**YOUR ASSIGNMENT**
Copy the rows starting at the line with "The image size is (1366, 622)." and ending at the line with "(446, 894).", both included, without changing anything.

[Dataset excerpts]
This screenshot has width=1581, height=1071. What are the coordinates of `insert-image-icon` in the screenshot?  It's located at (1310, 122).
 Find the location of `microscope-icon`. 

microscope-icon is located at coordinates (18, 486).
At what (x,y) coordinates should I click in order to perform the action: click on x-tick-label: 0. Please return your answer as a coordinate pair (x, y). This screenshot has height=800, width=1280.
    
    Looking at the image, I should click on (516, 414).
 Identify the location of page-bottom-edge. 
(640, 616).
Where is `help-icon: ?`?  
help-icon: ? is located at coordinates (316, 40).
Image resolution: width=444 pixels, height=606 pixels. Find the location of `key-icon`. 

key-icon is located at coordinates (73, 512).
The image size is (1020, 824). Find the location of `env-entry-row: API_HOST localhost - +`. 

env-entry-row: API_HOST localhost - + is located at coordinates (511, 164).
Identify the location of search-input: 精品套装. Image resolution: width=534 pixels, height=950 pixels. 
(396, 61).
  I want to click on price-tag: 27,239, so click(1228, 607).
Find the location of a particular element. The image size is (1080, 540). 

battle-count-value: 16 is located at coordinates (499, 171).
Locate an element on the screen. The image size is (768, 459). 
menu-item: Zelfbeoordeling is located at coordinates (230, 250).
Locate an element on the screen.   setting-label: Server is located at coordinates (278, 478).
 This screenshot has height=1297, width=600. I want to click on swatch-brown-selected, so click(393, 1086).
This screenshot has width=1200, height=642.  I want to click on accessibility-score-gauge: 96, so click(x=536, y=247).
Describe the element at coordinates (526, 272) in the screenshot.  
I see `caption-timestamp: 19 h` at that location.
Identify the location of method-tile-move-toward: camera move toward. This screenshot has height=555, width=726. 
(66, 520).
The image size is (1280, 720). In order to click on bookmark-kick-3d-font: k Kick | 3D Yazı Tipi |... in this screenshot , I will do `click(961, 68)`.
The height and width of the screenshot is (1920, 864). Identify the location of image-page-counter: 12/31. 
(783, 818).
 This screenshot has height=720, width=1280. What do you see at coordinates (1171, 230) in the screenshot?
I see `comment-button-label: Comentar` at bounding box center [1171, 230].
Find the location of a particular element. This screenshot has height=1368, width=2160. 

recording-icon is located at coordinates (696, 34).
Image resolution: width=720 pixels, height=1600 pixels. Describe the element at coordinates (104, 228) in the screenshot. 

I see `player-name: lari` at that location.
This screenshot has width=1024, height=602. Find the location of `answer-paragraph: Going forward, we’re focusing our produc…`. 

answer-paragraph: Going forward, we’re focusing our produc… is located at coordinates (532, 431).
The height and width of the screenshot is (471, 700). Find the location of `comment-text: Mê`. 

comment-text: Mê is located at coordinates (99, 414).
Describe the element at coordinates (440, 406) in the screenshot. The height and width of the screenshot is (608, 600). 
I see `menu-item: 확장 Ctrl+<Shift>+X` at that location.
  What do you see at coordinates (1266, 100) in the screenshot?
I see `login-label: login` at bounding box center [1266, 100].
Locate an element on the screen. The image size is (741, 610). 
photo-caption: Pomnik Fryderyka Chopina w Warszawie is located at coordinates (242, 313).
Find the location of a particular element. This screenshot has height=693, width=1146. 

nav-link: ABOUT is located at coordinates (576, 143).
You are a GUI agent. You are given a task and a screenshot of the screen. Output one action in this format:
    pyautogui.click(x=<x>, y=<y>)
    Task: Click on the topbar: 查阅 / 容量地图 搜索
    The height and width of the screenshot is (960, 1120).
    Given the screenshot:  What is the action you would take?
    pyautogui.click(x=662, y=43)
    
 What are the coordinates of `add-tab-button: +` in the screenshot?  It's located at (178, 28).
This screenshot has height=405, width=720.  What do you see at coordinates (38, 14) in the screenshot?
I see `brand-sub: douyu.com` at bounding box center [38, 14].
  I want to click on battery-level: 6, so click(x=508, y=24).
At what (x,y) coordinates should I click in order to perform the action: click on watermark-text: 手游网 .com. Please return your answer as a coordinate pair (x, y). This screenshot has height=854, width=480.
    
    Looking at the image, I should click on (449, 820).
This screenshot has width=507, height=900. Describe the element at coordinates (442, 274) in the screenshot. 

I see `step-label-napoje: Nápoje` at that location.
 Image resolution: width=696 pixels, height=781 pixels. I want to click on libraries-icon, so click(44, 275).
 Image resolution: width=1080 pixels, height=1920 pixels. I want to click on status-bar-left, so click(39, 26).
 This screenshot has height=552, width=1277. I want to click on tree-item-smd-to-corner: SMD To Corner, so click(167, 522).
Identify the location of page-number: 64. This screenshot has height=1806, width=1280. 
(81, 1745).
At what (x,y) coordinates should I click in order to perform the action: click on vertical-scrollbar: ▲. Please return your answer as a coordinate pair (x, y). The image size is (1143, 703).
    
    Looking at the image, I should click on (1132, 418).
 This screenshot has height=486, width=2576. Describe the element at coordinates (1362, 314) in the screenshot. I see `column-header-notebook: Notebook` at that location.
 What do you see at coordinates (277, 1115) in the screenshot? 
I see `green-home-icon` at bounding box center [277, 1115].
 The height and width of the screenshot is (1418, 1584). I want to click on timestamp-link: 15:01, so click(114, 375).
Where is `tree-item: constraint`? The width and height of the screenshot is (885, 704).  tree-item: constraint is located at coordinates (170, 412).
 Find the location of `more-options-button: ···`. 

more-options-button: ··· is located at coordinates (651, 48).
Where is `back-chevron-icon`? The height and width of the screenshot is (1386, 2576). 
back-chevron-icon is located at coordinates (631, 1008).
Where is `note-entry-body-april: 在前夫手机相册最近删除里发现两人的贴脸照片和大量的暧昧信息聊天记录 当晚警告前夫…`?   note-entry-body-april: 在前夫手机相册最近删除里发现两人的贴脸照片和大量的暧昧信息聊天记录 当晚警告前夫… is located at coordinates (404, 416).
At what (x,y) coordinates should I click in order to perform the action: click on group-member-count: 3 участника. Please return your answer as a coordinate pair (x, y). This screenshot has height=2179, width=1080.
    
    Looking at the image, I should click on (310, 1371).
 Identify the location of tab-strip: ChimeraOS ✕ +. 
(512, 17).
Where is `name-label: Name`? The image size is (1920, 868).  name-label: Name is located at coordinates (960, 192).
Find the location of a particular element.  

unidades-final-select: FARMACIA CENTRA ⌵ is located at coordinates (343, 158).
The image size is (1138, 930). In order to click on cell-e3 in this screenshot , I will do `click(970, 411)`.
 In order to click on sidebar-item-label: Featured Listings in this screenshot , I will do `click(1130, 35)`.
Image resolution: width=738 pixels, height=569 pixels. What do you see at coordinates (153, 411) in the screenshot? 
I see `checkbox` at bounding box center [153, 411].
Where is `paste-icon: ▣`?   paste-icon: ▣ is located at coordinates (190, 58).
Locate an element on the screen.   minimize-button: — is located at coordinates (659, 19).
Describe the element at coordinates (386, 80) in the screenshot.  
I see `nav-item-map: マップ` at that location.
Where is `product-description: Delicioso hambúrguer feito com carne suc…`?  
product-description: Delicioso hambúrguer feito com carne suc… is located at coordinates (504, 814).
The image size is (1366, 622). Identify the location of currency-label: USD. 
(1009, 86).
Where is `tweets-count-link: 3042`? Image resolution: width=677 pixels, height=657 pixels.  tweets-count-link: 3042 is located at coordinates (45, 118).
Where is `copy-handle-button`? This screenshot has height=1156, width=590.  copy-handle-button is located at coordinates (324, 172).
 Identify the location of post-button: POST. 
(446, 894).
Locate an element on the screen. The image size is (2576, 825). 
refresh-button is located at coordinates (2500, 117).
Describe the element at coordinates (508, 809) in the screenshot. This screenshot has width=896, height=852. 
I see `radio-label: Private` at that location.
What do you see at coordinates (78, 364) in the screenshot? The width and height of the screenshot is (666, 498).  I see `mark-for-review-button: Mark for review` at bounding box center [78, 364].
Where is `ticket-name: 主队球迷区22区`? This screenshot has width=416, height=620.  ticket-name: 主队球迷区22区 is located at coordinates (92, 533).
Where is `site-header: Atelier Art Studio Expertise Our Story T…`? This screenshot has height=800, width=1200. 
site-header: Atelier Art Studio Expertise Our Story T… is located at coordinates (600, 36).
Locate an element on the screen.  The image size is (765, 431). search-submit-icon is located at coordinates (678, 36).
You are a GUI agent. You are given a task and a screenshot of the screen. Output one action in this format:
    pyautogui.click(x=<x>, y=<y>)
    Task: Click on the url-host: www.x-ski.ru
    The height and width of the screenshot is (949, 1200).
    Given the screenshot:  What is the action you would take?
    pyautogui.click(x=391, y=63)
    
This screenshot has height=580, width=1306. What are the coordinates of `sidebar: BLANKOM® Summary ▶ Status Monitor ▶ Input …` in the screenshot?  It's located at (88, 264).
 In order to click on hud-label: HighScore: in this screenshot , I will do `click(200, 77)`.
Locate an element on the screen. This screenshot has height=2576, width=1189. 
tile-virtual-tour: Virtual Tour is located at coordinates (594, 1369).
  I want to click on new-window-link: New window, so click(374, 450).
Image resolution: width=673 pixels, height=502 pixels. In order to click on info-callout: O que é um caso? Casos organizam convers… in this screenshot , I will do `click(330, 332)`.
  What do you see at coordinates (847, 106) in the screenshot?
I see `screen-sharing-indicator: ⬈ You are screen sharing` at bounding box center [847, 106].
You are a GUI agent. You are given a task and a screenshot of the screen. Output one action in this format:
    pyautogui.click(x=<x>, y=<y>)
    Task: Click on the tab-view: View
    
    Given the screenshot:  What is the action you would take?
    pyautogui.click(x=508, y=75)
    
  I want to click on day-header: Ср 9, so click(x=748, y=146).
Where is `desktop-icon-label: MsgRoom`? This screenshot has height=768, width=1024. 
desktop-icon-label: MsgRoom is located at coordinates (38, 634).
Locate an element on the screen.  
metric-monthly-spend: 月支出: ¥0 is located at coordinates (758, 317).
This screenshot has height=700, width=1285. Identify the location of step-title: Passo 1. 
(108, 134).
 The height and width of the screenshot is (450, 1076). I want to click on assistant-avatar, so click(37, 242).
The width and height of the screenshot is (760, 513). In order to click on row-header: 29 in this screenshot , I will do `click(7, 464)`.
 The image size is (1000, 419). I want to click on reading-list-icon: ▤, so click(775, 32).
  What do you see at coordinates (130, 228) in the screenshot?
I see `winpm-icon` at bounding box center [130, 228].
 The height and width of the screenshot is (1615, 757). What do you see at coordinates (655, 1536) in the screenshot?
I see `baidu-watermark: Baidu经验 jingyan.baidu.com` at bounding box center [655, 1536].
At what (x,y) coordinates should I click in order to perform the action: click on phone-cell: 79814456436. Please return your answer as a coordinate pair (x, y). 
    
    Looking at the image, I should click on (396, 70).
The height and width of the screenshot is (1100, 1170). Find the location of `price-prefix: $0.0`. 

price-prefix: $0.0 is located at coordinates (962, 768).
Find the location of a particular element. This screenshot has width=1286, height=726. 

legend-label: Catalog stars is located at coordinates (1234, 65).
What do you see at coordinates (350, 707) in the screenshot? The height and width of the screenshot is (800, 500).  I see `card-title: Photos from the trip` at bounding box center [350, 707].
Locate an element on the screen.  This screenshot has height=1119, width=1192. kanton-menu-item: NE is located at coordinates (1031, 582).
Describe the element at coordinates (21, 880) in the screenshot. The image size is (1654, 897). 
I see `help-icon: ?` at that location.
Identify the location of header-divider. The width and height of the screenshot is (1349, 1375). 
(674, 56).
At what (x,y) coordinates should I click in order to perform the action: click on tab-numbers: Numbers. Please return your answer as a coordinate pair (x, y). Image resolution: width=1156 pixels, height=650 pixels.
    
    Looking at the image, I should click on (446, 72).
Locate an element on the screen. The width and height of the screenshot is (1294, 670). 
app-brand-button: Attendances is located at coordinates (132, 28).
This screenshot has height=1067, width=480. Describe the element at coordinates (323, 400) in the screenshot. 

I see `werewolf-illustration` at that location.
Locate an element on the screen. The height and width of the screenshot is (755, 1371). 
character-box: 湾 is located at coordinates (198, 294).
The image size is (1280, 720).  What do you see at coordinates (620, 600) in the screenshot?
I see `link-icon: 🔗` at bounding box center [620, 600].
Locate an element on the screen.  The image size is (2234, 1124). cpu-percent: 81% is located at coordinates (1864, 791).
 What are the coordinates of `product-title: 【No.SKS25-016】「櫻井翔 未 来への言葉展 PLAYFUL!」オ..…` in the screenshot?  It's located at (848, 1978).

**RESULT FOR THIS EXERCISE**
The image size is (1366, 622). Identify the location of currency-label: USD. 
(1009, 86).
Where is `tweets-count-link: 3042`? Image resolution: width=677 pixels, height=657 pixels.  tweets-count-link: 3042 is located at coordinates (45, 118).
Where is `copy-handle-button`? This screenshot has height=1156, width=590.  copy-handle-button is located at coordinates (324, 172).
 Identify the location of post-button: POST. 
(446, 894).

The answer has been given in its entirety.